* _Work request_:
Copy out, from the entries below, each line holding the string "item".

===== Information provided

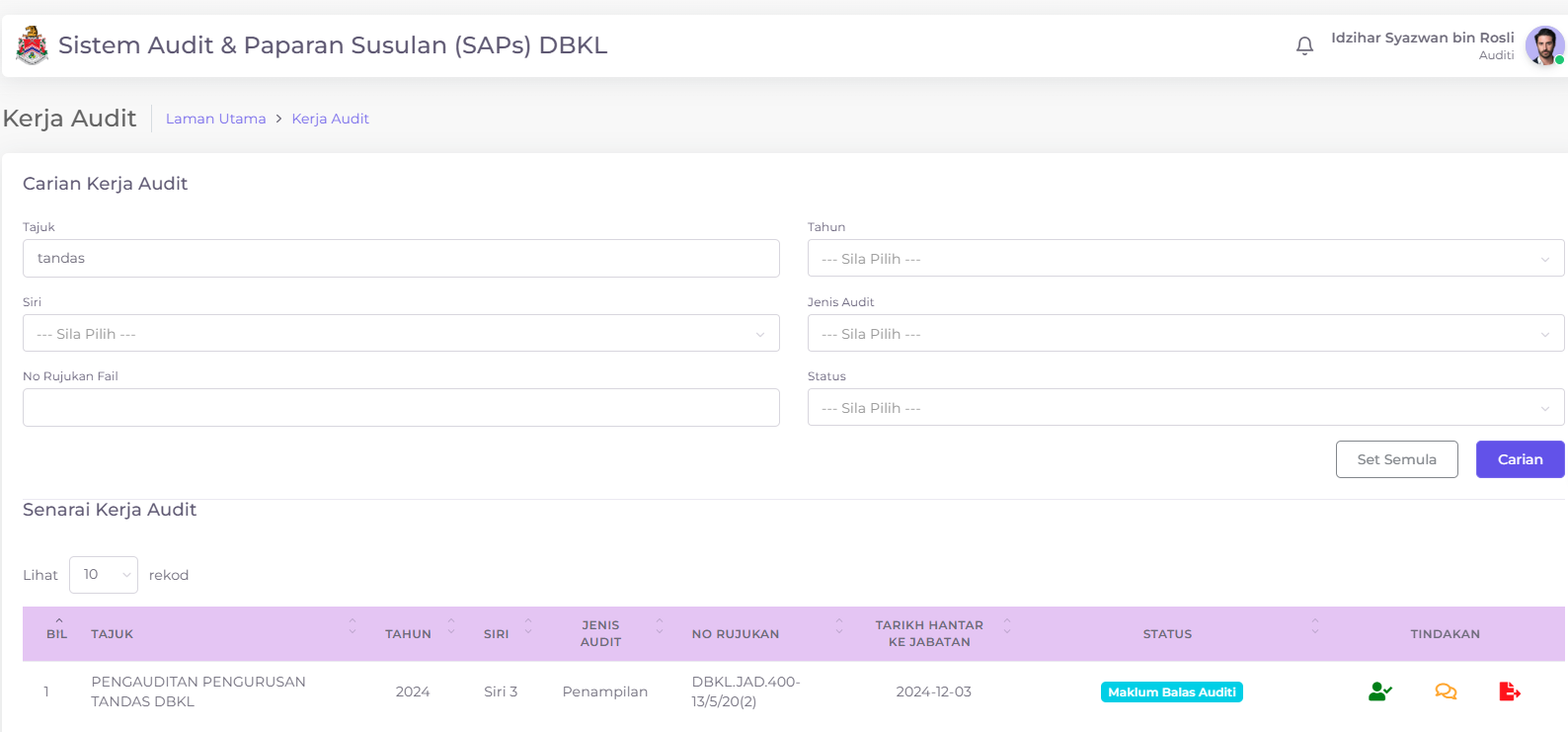Click the red file export icon

[x=1509, y=691]
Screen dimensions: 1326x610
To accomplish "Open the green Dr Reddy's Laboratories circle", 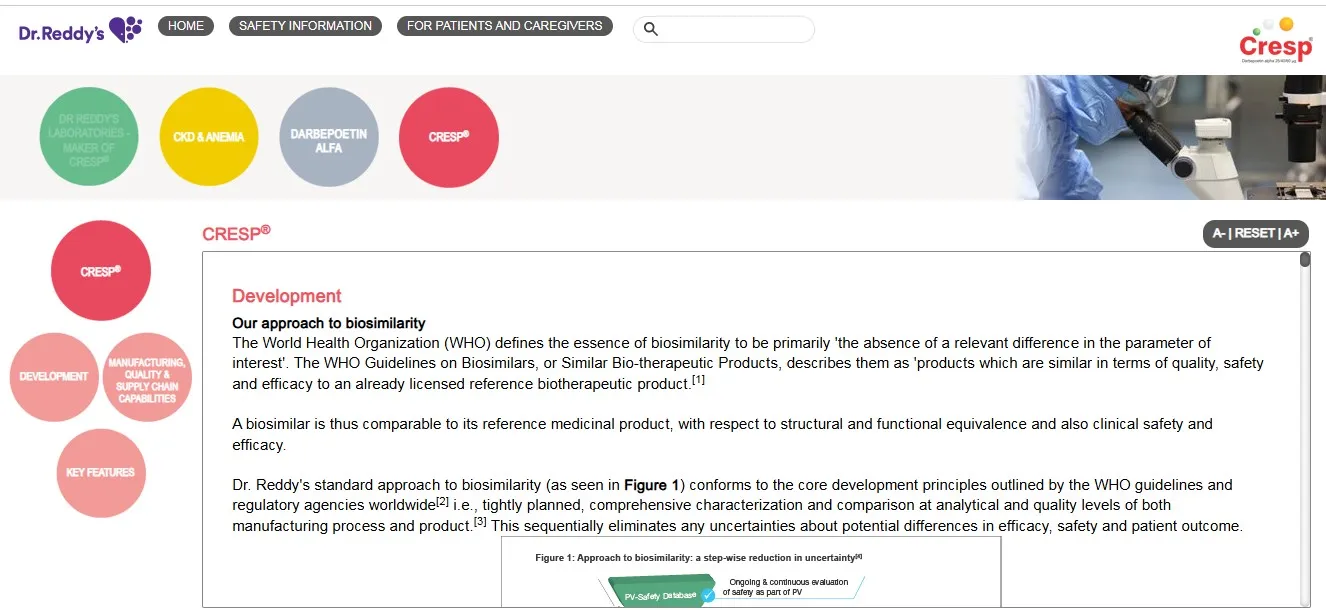I will coord(89,137).
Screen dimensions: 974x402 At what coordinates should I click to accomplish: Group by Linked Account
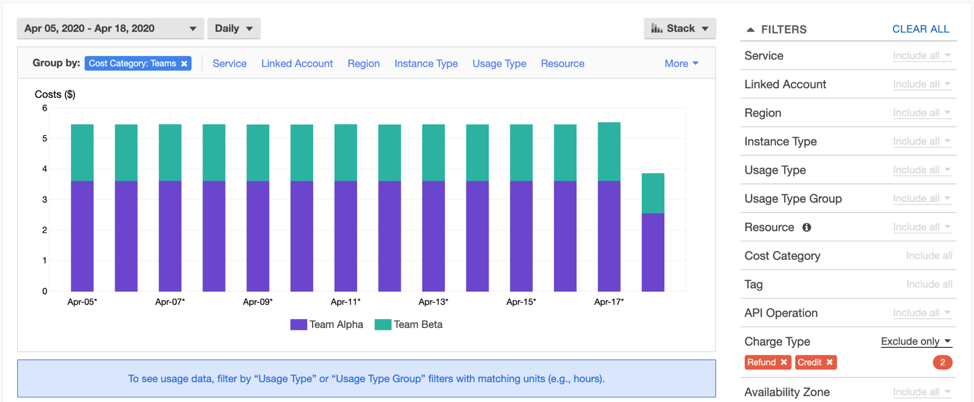point(297,63)
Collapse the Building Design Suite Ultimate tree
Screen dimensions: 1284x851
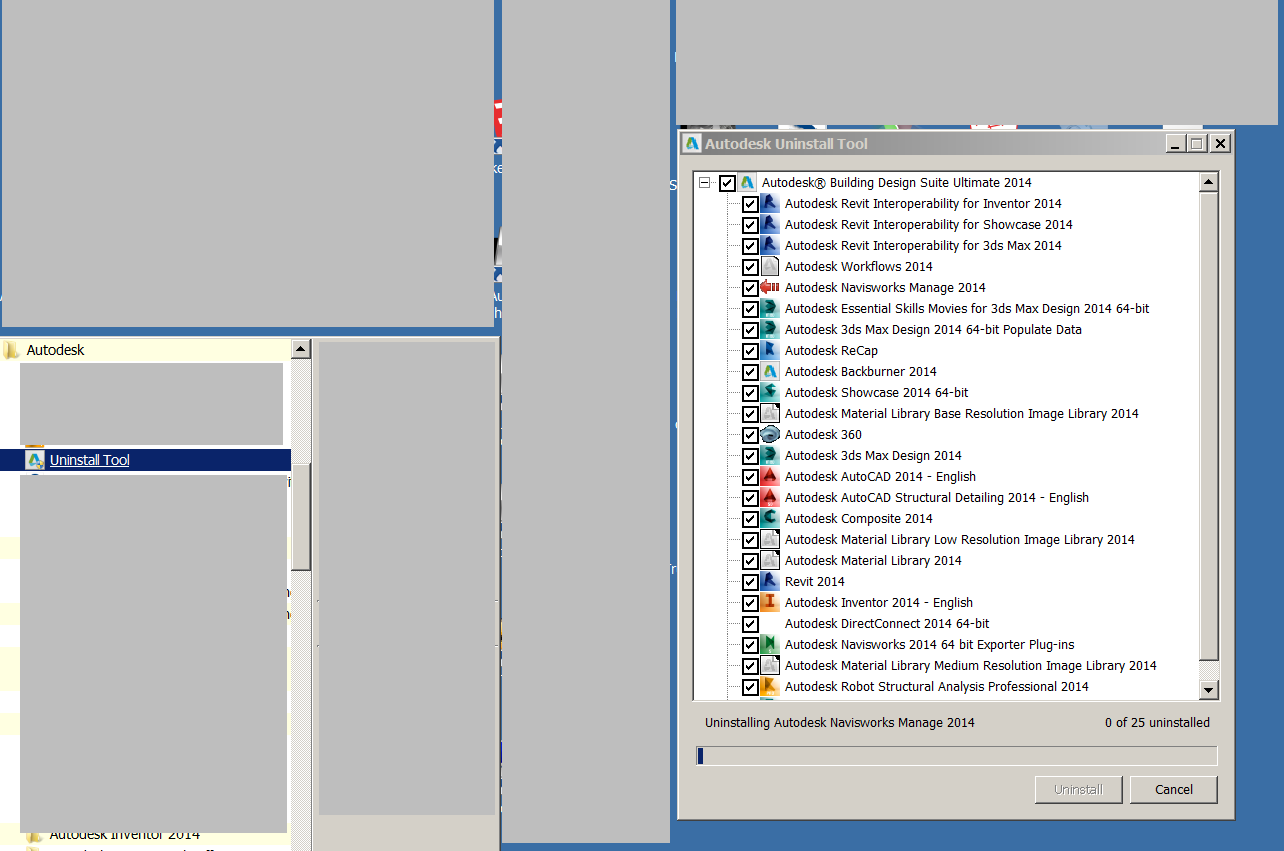click(x=706, y=182)
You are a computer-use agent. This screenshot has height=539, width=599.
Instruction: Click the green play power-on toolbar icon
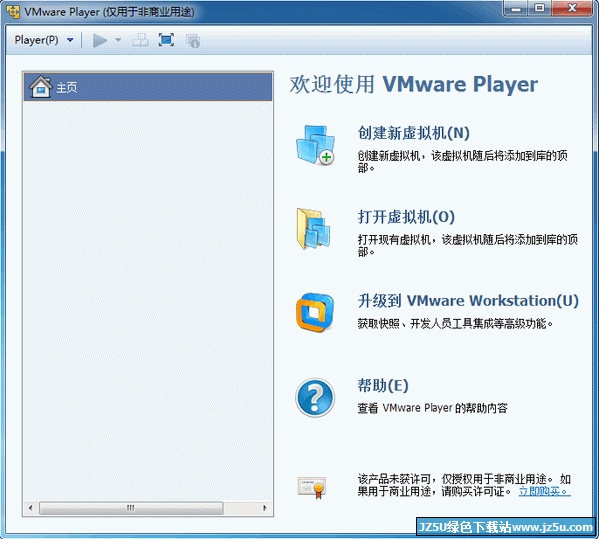(x=100, y=40)
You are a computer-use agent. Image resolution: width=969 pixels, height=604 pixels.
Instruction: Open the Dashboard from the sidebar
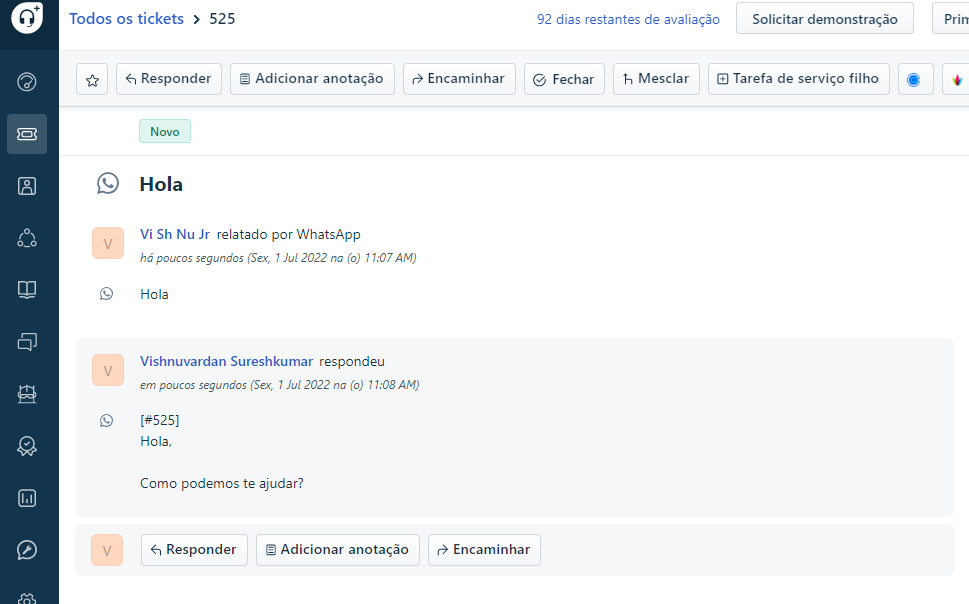[x=27, y=81]
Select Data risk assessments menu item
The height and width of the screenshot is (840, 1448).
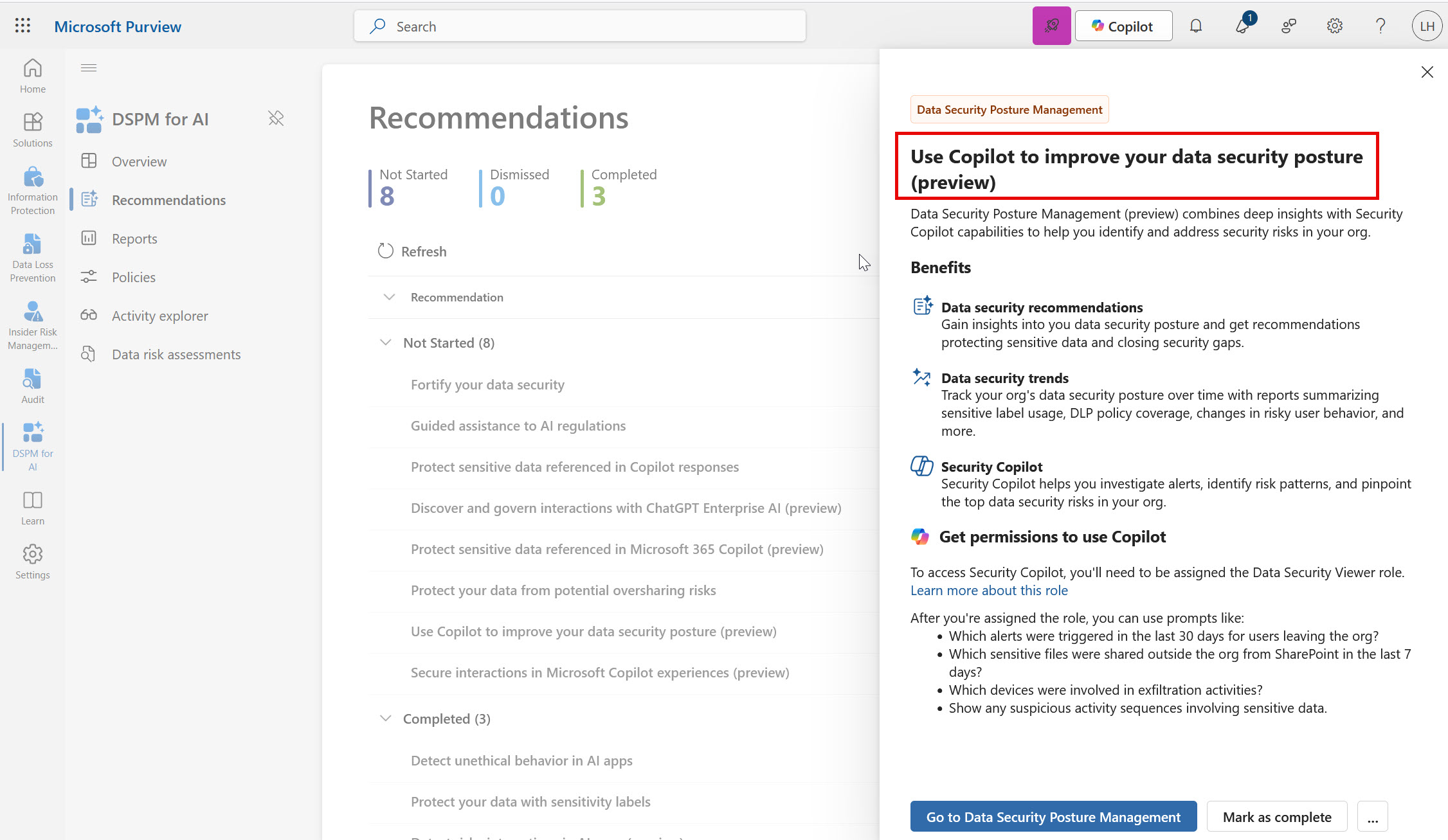click(x=176, y=354)
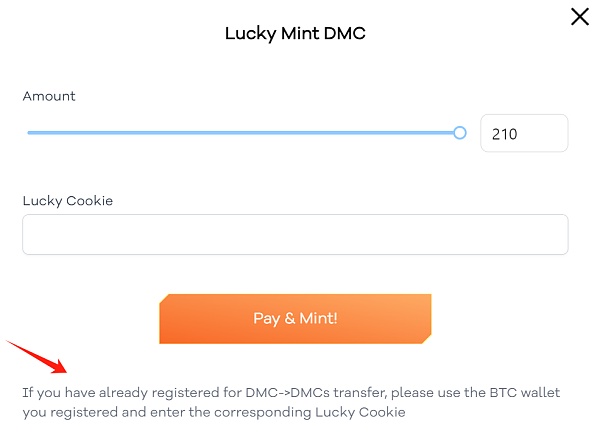
Task: Focus the Lucky Cookie text box
Action: 295,234
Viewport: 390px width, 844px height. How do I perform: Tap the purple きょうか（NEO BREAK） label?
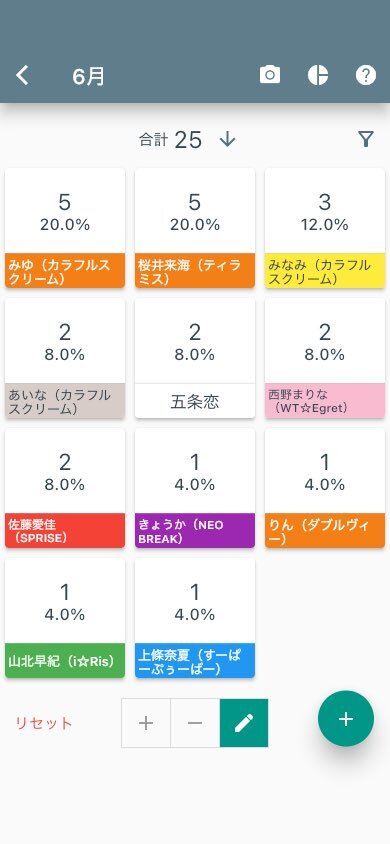tap(195, 531)
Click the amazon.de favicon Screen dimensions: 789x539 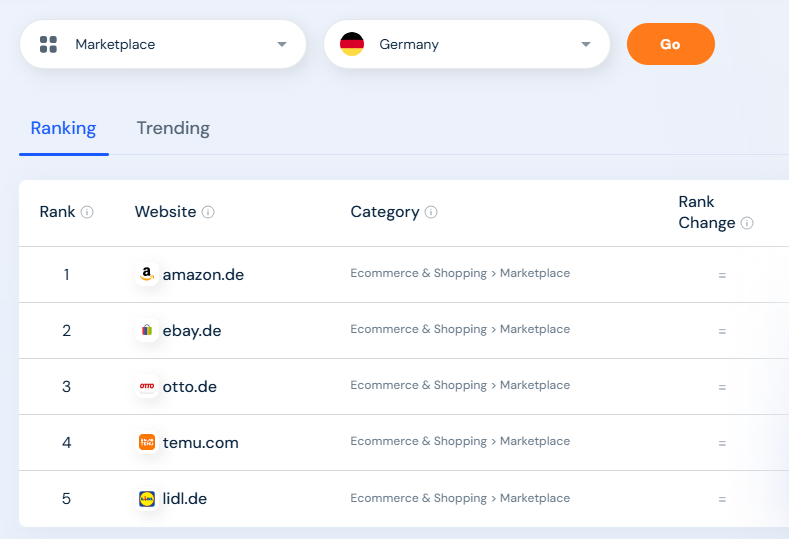(x=147, y=274)
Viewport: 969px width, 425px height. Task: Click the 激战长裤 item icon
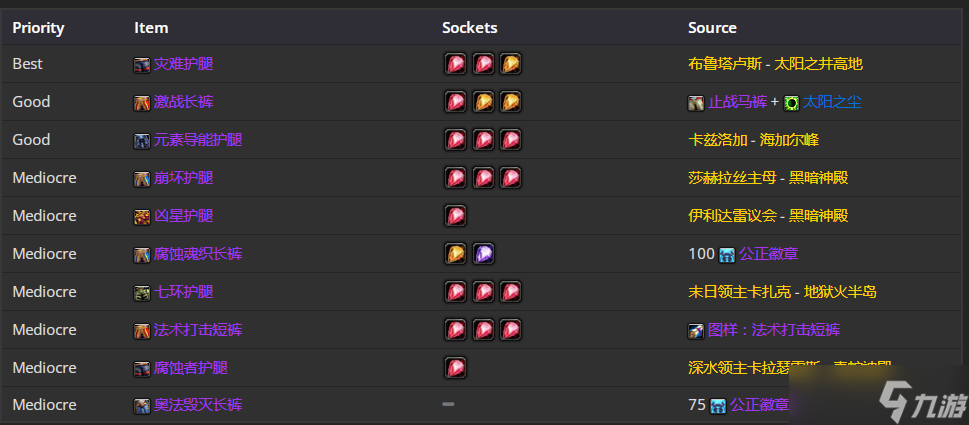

==========

* _Response_:
Select Data risk assessments menu item
Viewport: 969px width, 425px height. Task: Click the 激战长裤 item icon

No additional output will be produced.